--- WHAT NEEDS TO BE DONE ---
Copy the lines from the line with "Given: Open the encryption shield icon" up to and including the line with "Looking at the screenshot, I should 43,15.", word for word and leaving out the pictures.

# DATA SHOWN start

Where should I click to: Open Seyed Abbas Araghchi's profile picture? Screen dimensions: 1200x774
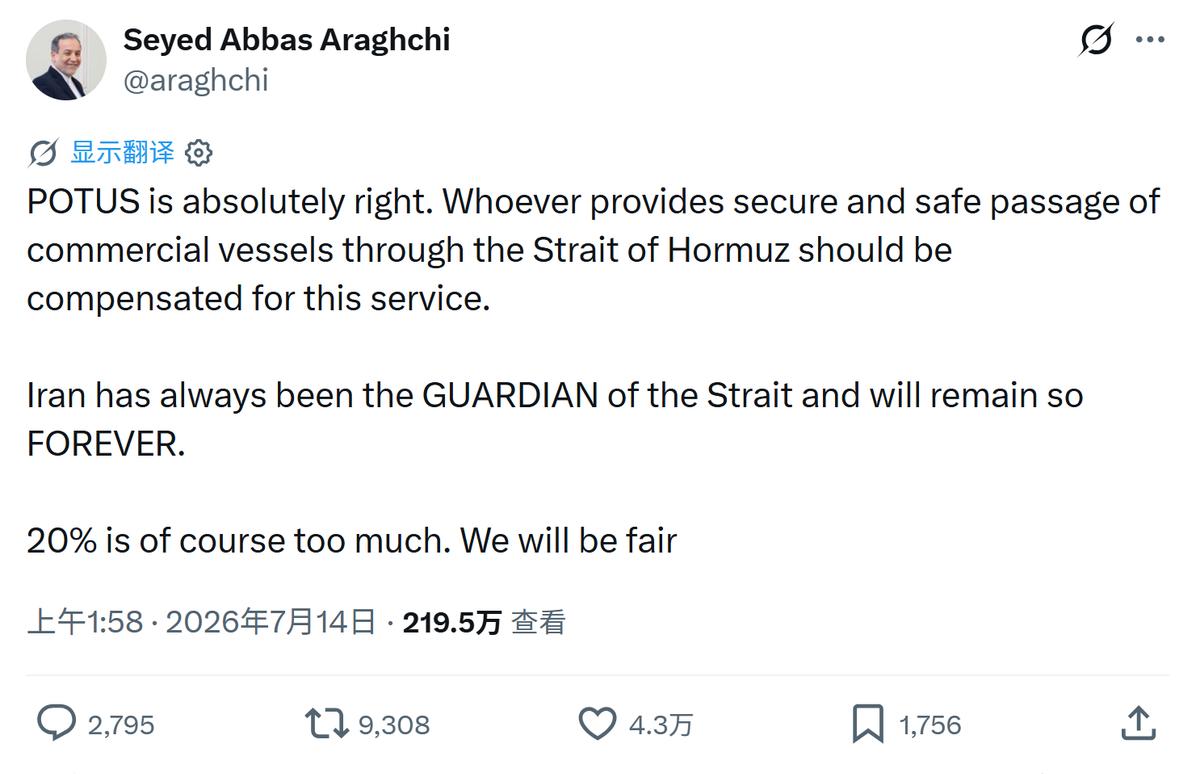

# DATA SHOWN end
# DATA SHOWN start

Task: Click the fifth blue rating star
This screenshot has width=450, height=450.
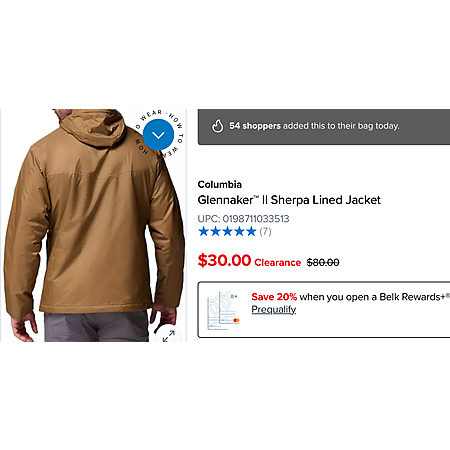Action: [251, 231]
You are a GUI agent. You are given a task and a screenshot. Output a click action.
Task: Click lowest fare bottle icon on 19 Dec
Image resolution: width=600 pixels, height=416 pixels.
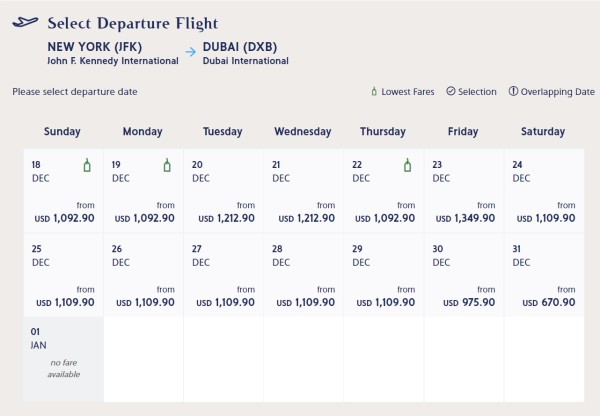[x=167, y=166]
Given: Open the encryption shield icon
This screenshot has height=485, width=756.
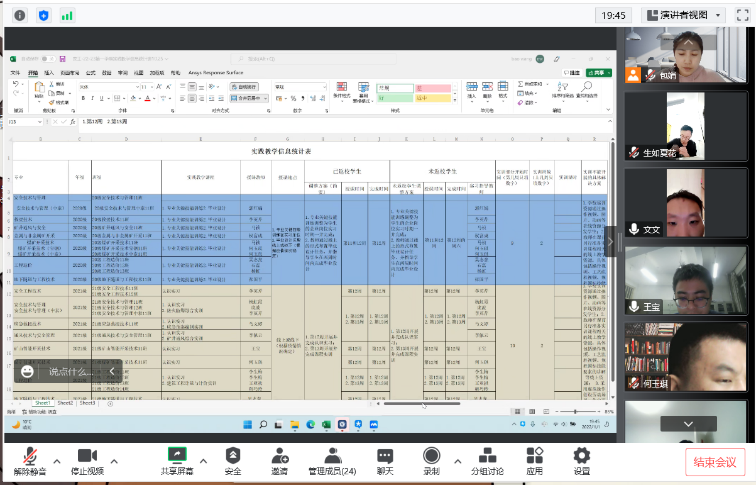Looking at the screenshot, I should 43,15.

# DATA SHOWN end

--- TASK ANSWER ---
Given: Open the encryption shield icon
This screenshot has height=485, width=756.
Looking at the screenshot, I should 43,15.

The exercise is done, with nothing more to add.